_PROBLEM:_ Go through the records that follow and tally the lines with "avatar" in them; answer with the number alone.

_SUPPLIED RECORDS:_
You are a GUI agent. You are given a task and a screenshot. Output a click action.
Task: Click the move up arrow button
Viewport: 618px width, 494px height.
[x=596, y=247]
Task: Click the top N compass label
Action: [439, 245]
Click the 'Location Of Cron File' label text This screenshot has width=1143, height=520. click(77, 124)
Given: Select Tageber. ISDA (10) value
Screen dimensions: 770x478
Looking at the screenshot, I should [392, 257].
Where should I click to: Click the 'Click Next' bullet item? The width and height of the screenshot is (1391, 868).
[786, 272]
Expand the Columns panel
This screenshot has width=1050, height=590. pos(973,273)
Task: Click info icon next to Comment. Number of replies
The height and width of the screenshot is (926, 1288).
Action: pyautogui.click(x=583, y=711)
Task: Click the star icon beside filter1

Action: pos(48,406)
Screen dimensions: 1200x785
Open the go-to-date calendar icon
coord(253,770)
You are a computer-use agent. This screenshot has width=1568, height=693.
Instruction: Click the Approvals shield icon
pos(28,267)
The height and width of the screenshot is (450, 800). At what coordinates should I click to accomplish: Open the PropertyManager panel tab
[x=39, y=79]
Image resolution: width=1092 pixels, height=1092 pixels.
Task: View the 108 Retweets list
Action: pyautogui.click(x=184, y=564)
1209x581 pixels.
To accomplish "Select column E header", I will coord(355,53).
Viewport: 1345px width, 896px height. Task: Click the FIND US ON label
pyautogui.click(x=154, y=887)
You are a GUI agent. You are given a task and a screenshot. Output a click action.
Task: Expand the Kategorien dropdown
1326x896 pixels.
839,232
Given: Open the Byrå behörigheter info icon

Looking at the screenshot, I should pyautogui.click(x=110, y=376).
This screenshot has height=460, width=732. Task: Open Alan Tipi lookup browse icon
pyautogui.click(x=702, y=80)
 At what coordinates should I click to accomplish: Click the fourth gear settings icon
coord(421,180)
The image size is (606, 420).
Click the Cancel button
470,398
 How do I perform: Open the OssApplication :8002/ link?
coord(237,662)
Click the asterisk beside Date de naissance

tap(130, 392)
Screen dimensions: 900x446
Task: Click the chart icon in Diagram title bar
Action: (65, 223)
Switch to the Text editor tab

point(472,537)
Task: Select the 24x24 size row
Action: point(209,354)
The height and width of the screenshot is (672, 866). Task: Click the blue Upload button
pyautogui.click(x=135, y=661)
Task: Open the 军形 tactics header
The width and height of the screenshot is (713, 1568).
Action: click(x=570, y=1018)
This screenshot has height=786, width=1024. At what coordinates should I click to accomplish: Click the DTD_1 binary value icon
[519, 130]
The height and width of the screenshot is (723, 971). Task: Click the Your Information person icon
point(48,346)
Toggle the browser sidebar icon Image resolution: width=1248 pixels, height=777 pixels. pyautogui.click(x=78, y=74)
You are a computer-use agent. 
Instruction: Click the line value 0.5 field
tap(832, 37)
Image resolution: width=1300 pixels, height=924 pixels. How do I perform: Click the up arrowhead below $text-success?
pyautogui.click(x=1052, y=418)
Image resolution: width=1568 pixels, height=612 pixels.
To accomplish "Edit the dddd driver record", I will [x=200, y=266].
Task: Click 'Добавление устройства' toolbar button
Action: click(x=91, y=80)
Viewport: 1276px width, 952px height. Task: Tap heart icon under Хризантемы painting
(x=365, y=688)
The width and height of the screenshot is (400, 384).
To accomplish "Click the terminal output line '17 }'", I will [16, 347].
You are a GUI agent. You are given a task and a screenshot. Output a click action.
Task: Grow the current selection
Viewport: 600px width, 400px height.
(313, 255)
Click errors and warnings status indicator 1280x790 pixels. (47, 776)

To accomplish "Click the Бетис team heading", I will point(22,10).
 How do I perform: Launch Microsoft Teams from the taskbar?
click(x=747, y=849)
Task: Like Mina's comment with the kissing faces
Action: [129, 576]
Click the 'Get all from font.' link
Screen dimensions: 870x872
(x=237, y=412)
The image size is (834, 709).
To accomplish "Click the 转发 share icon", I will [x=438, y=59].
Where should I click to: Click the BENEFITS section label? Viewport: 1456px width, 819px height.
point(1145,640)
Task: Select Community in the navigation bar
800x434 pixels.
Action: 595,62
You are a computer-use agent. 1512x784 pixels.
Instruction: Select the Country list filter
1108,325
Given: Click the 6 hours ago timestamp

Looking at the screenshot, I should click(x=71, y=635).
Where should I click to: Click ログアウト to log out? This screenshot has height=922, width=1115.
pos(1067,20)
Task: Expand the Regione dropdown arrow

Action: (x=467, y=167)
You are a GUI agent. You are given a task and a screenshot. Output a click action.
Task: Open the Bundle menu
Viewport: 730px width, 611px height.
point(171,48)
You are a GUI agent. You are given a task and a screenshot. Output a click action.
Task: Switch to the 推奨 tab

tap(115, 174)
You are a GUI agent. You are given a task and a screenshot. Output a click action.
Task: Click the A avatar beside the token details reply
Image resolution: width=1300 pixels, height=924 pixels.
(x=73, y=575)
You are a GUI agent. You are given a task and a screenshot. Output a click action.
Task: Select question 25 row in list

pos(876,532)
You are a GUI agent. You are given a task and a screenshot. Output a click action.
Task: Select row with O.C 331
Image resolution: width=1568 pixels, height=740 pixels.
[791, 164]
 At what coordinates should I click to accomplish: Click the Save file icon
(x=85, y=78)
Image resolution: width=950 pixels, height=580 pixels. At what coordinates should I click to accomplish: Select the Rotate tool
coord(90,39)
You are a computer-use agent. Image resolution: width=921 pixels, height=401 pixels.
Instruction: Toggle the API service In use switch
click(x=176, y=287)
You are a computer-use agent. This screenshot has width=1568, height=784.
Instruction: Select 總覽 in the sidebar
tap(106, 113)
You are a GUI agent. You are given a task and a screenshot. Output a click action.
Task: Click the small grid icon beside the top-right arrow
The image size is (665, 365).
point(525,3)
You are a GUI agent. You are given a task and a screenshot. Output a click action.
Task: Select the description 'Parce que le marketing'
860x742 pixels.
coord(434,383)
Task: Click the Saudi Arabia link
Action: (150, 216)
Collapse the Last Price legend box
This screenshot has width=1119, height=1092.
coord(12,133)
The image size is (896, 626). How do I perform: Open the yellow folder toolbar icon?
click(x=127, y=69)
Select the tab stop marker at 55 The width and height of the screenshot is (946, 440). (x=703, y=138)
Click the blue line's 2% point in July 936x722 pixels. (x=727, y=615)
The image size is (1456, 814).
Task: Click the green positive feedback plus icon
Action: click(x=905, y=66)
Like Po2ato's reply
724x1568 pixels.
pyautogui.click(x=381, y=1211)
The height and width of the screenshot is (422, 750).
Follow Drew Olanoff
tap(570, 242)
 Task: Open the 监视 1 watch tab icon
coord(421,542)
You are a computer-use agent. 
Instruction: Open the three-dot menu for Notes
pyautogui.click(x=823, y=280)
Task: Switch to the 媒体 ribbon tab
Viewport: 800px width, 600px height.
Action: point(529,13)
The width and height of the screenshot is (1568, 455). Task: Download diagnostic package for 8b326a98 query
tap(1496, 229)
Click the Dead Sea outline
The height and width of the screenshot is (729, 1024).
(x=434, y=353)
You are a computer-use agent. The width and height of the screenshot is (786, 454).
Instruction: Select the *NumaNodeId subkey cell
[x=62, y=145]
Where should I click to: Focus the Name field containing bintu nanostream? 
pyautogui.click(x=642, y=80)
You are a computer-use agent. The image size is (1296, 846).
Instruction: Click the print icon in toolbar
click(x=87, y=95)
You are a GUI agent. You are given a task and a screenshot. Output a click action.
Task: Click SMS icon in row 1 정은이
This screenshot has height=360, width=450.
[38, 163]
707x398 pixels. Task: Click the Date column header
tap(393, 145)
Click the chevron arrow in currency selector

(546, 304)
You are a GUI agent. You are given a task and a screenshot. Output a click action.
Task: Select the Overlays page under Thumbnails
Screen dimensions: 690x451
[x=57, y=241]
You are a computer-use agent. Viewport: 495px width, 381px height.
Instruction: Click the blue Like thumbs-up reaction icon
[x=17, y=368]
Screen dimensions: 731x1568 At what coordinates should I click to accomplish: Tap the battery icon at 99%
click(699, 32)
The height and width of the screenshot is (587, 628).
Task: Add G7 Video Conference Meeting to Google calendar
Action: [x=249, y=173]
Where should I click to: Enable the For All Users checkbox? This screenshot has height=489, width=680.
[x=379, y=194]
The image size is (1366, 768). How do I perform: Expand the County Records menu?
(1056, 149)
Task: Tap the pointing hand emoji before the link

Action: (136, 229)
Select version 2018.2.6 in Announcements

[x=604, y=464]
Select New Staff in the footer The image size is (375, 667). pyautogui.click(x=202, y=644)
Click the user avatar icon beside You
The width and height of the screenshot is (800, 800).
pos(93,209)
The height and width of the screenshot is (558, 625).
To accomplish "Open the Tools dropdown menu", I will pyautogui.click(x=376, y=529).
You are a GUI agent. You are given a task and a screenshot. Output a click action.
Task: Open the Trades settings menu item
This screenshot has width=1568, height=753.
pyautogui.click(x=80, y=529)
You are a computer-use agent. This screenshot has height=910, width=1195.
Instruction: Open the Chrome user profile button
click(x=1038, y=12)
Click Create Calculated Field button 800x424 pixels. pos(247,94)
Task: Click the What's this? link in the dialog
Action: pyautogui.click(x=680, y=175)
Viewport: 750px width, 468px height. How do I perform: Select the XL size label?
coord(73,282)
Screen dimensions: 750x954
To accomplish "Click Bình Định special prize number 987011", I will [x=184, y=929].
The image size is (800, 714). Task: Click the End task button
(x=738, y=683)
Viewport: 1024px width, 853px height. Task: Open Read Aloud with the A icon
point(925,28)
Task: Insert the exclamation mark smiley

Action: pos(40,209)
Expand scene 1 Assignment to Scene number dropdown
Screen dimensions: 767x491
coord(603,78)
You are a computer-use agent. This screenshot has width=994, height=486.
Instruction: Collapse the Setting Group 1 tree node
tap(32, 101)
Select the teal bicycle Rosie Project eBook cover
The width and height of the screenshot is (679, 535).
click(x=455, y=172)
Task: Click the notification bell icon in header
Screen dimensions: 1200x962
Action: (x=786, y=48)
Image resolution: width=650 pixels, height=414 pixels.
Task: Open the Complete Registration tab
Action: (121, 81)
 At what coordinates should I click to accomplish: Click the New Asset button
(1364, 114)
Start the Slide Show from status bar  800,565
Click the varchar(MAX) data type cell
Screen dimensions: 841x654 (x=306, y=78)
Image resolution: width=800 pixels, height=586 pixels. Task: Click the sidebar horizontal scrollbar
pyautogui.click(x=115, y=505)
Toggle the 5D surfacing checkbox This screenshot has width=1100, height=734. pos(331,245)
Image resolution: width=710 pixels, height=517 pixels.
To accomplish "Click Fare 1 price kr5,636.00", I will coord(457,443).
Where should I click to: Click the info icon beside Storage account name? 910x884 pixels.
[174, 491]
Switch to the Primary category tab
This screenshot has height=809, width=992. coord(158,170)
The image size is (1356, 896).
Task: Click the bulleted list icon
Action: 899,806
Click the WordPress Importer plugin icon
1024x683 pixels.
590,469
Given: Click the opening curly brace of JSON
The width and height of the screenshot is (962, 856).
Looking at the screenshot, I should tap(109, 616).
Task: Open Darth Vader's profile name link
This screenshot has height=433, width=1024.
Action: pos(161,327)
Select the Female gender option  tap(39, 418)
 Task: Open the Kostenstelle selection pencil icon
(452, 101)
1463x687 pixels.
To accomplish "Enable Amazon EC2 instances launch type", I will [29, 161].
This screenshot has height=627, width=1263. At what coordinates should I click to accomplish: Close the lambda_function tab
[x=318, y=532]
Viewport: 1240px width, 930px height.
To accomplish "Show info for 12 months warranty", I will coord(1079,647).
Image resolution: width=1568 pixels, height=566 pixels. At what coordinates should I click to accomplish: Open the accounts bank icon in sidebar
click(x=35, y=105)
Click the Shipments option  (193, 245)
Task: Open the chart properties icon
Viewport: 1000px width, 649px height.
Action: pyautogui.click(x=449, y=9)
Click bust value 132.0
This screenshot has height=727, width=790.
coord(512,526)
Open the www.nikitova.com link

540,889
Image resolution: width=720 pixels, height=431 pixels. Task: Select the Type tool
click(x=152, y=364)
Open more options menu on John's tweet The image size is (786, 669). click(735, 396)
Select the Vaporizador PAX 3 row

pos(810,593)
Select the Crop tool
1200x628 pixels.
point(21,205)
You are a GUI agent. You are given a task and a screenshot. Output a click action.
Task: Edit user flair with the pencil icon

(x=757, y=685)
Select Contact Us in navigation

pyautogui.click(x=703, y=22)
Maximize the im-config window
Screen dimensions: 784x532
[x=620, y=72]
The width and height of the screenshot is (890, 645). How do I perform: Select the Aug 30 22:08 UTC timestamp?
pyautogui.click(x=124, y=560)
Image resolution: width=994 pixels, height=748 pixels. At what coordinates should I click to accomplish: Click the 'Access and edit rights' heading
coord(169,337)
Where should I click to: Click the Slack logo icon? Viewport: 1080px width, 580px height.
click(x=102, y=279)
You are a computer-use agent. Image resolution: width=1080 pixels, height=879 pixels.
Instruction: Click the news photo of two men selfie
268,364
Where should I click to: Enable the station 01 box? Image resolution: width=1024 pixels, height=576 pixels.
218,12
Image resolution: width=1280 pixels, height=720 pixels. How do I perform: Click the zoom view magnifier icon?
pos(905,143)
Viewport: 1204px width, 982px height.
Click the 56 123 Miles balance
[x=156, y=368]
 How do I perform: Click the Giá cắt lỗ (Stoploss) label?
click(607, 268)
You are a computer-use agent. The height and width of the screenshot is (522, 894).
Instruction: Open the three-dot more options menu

_RESULT OF THIS TASK:_ 2